The Manchester Guardian took up his cause wiith vigour. (Now known as the Guardian newspaper.) The editor gave him the space he needed to warn people and to give them a checklist of symptoms to watch out for: a sudden severe headache, pains in the back and limbs, and fever.
He warned that “discharge from nose and mouth should not be allowed to get dry on pocket handkerchiefs”. He ordered infected articles and rooms disinfected. Anyone who caught the flu must “on no account join assemblages of people for at least 10 days” – that stricture familiar to us now – after the beginning of the attack, and in severe cases “remain away from work for at least three weeks”.
Through his tenure met with bureacratic obduracy, ignorance spouted as expert knowledge, and officials protecting their careers and interests, he confronted them all. He moved from one meeting with the city fathers to the next, advising hospital consultants how to deal with mounting numbers and yet keep beds apart, and generally be the pain in the butt only a Scot can be when he knows he is right. Those battles must have been challenges for a man known to be shy and reserved.
In time, having saved thousands of lives of soldiers coming back from the war, the pandemic subsided, and Niven’s strictures of isolation and cleanliness received the applause he was due. Never one to advertise his past achievements, it was then people began to discover he had a long distinguished history beating diseases in his previous post in Oldham.
According to medical historian William Povey, whilst at Oldham Niven was “instrumental in improving the standard of housing, of sewage and refuse disposal, of the milk and water supply, in reducing smoke pollution, and containing the spread of infectious diseases.”
In addition, a term in Berlin studying with German physician and microbiologist Robert Koch (discoverer of the TB bacillus), helped Niven to use Koch’s treatment at Oldham General Infirmary on his return to deal with smallpox, typhus, measles, scarlet fever and whooping cough.

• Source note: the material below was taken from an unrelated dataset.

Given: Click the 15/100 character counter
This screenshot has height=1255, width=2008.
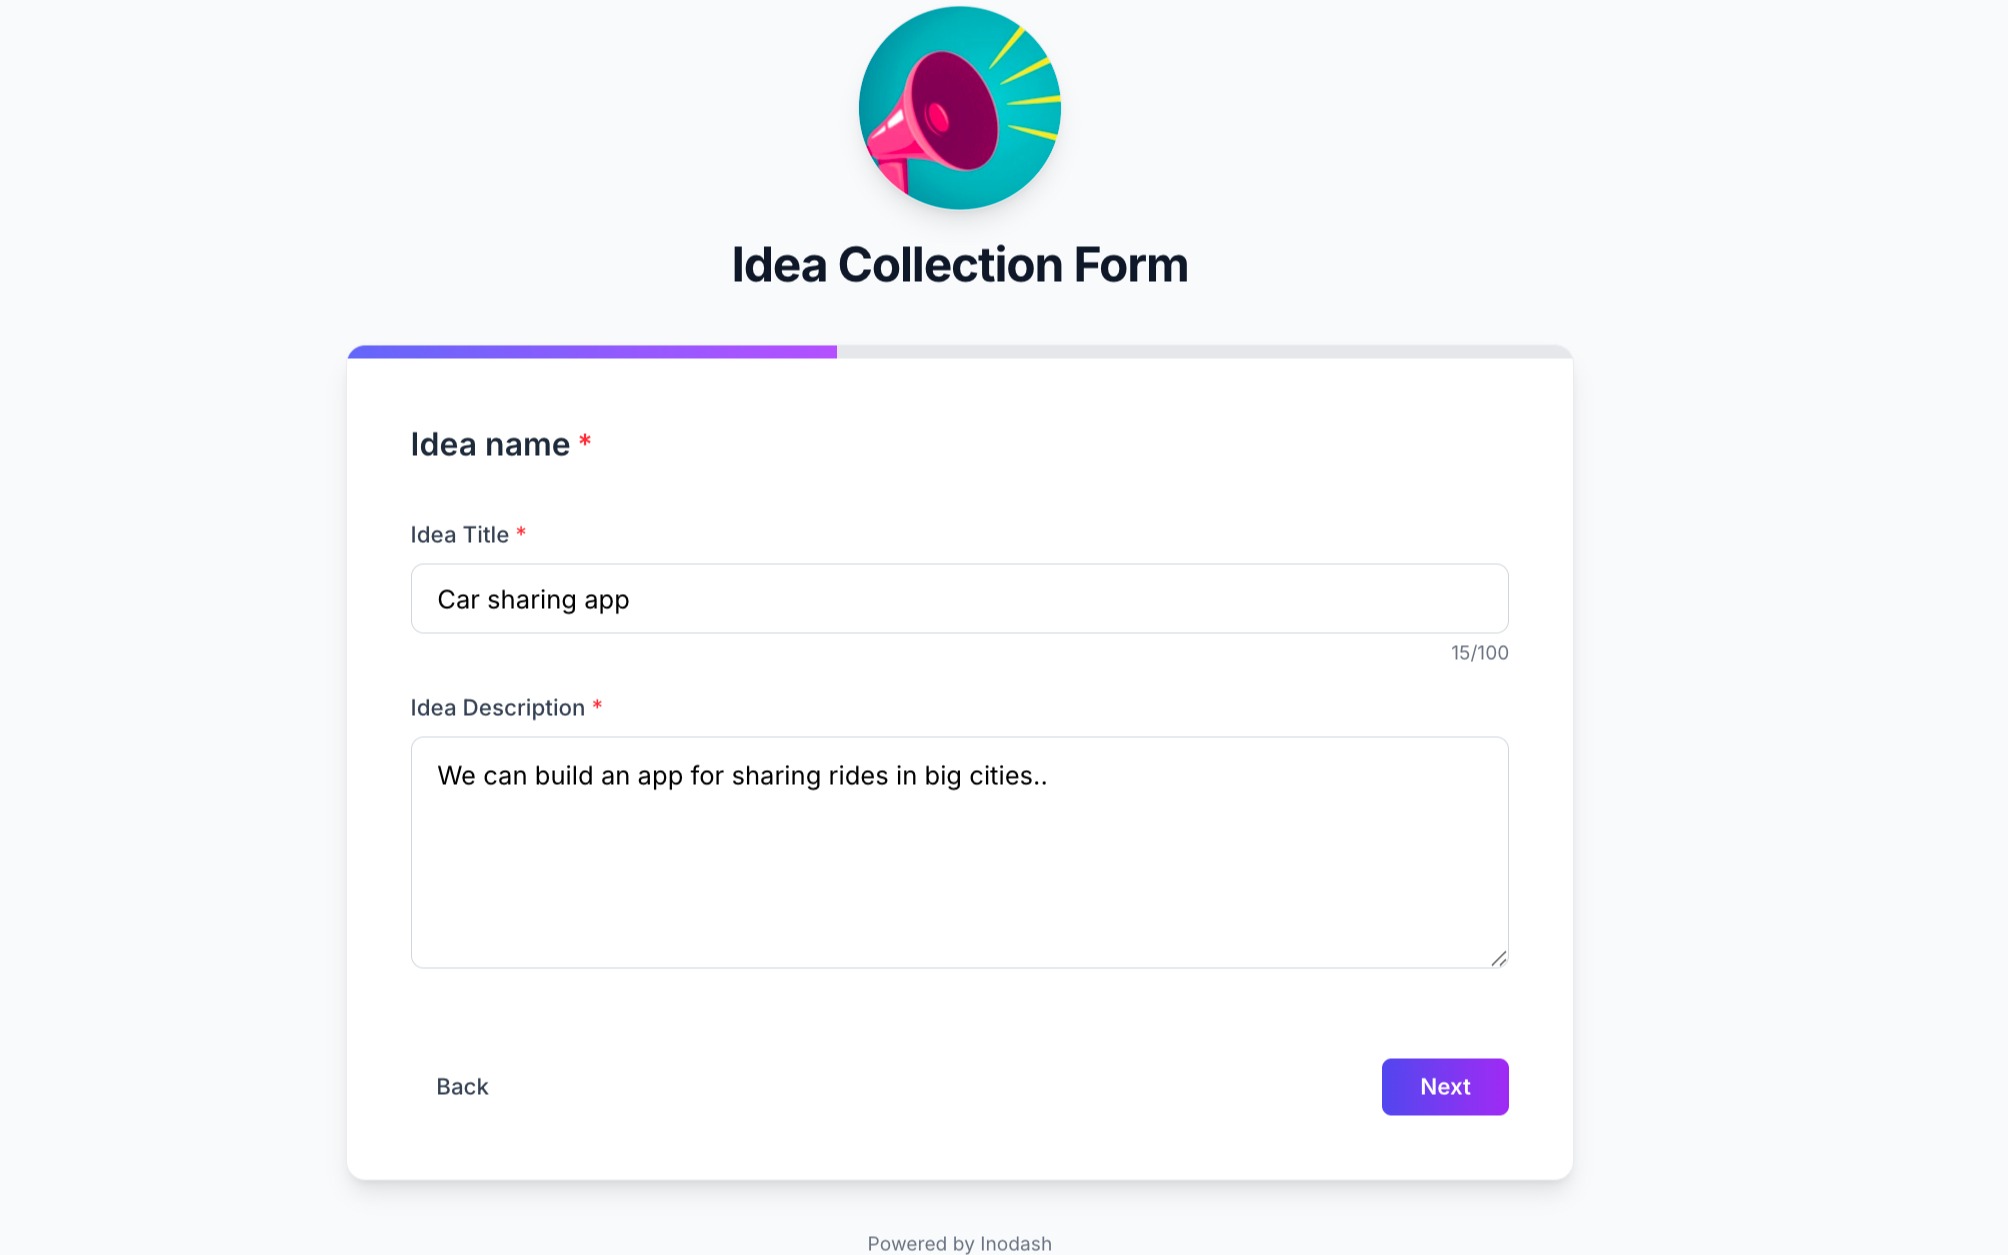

Paying the penalty of the pioneer
The pressures of the job eventually took their toll on Niven. He resigned his post early, and settled in Douglas, Isle of Man, writing medical papers and growing vegetables. Mind and body activities were not enough to stem growing depression. One day he went missing. He was found drowned in the sea off Douglas on 30 September 1925. An inquest recorded he had taken poison and drowned himself while temporarily insane.
His obituary in the Guardian is respectful, paying tribute to a dedicated doctor who carried his achievements lightly and put his patients’ health before all else: “He was not a great talker and had the merit of never ‘advertising’ – in fact, in later years especially he seemed to keep somewhat aloof from his colleagues. He had the reserve of the north-eastern Scotsman, and strangers sometimes fancied his manner to be somewhat chilling. But those who knew him best were able to attribute this to a kind of shyness, and no member of his profession who required help from his great experience and sound knowledge ever asked for advice and assistance in vain.”
As our English colleagues keep reminding us, wherever you go in this world, you will find a Scotsman or woman in charge doing something for the common good.
Information researched from various medical reports, the Manchester Guardian and the Scotsman, plus the 2012 dramatised documentary on Dr James Niven and Manchester, starring Bill Paterson. Ernest Dunks, Mark Gatiss. Paul Freeman. MJ O’Donnell, Kenneth Cranham.